How to link llvm components, e.g. to use SmallVector?

The LLVM documentation discusses embedding LLVM in a project (which I plan to do for developing passes out of source):
https://llvm.org/docs/CMake.html#embedding-llvm-in-your-project

For linking libraries:

llvm_map_components_to_libnames(llvm_libs support core irreader)

# Link against LLVM libraries
target_link_libraries(simple-tool ${llvm_libs})

I’ve seen another example use the omnibus LLVM instead of the individual llvm_libs (which worked for me), but this is not always built (and if I’m reading docs correctly, the option to build this is called LLVM_BUILD_LLVM_DYLIB, which is turned off by default and not even available on Windows?).

In trying to build my project using the llvm_libs approach, I get errors such as:

undefined reference to `llvm::SmallVectorBase<unsigned int>::mallocForGrow(unsigned long, unsigned long, unsigned long&)'

I don’t see any documentation to find out what to link to use functionality such as LLVM’s data structures/the contents of ADT. I could perhaps write a script to iterate over these options and see if any work…

> llvm-config --components
aggressiveinstcombine all all-targets analysis asmparser asmprinter binaryformat bitreader bitstreamreader bitwriter cfguard codegen core coroutines coverage debuginfocodeview debuginfod debuginfodwarf debuginfogsym debuginfomsf debuginfopdb demangle dlltooldriver dwarflinker dwp engine executionengine extensions filecheck frontendopenacc frontendopenmp fuzzmutate globalisel instcombine instrumentation interfacestub interpreter ipo irreader jitlink libdriver lineeditor linker lto mc mca mcdisassembler mcjit mcparser mirparser native nativecodegen objcarcopts object objectyaml option orcjit orcshared orctargetprocess passes profiledata remarks runtimedyld scalaropts selectiondag support symbolize tablegen target textapi transformutils vectorize windowsmanifest x86 x86asmparser x86codegen x86desc x86disassembler x86info x86targetmca xray

Seems like core should have it?

> nm -g ~/.local/lib/libLLVMCore.a | grep mallocForGrow
                 U _ZN4llvm15SmallVectorBaseIjE13mallocForGrowEmmRm
                 U _ZN4llvm15SmallVectorBaseIjE13mallocForGrowEmmRm
                 U _ZN4llvm15SmallVectorBaseIjE13mallocForGrowEmmRm
                 U _ZN4llvm15SmallVectorBaseIjE13mallocForGrowEmmRm
                 U _ZN4llvm15SmallVectorBaseIjE13mallocForGrowEmmRm
                 U _ZN4llvm15SmallVectorBaseIjE13mallocForGrowEmmRm
                 U _ZN4llvm15SmallVectorBaseIjE13mallocForGrowEmmRm
                 U _ZN4llvm15SmallVectorBaseIjE13mallocForGrowEmmRm
                 U _ZN4llvm15SmallVectorBaseIjE13mallocForGrowEmmRm
                 U _ZN4llvm15SmallVectorBaseIjE13mallocForGrowEmmRm

However, adding core to the llvm_libs does not help.

Perhaps cmake is only looking for shared libraries?

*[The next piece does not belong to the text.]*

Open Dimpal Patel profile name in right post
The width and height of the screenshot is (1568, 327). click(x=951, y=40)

Not sure how to get it to look for static libraries.

The documentation explicitly recommends against building shared libraries of the components, and I don’t know cmake well enough to get it to look for the static libraries in a generic way, so for now I’ll just require libLLVM.

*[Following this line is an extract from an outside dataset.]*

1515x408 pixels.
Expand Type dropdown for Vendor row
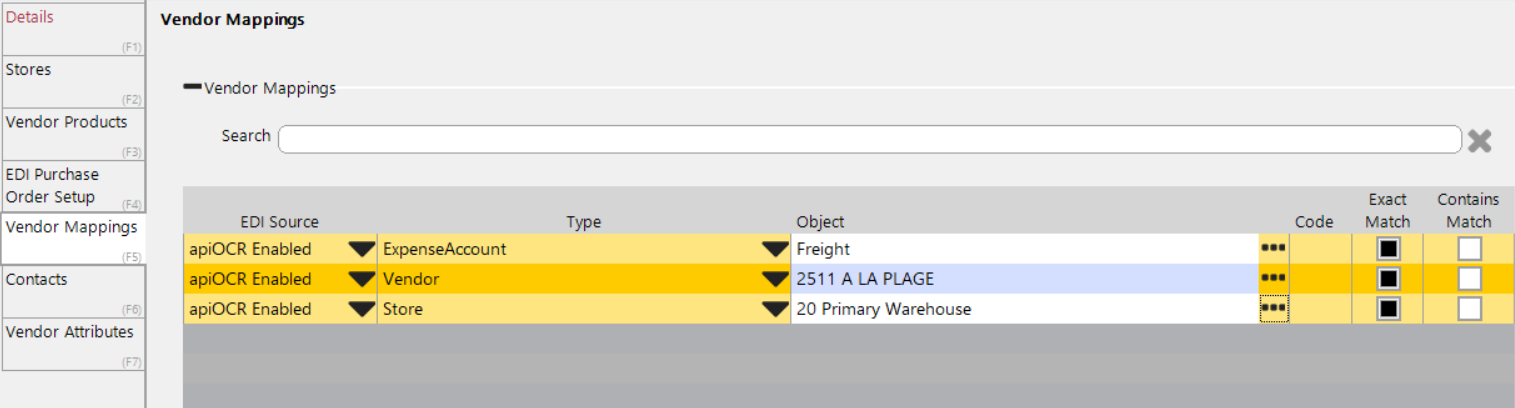tap(775, 279)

I also can’t really get LLVM built from source to work, and am having a hard time finding steps to do so.
I can compile trivial programs by adding flags

-I$(INSTALL_PREFIX)/include/c++/v1 -L$(INSTALL_PREFIX)/lib

but can’t get projects using cmake to actually work, e.g. adding these to the CXXFLAGS doesn’t help it find headers.

Everything “just works” if I use system libraries, but I have no idea how to libraries not installed by the package manager to actually work.
[EDIT: I got it to work, via adding linker paths, and disabling errors on unused command line arguments.]

Is there also a better place somewhere to ask for help?

g++ gave me a lot of warnings about std::move preventing copy elision, and removing the offending code did appear to improve performance in benchmarks.
clang++ gave no such warnings when I’d used it earlier, and I was curious how robust such optimizations are across compilers.

There is a difference in interpreting the C++ standard between GCC and Clang on copy-elision, depending on the version of the compilers one of them will warn one way and the other the other way unfortunately.

This is provided by the Support library.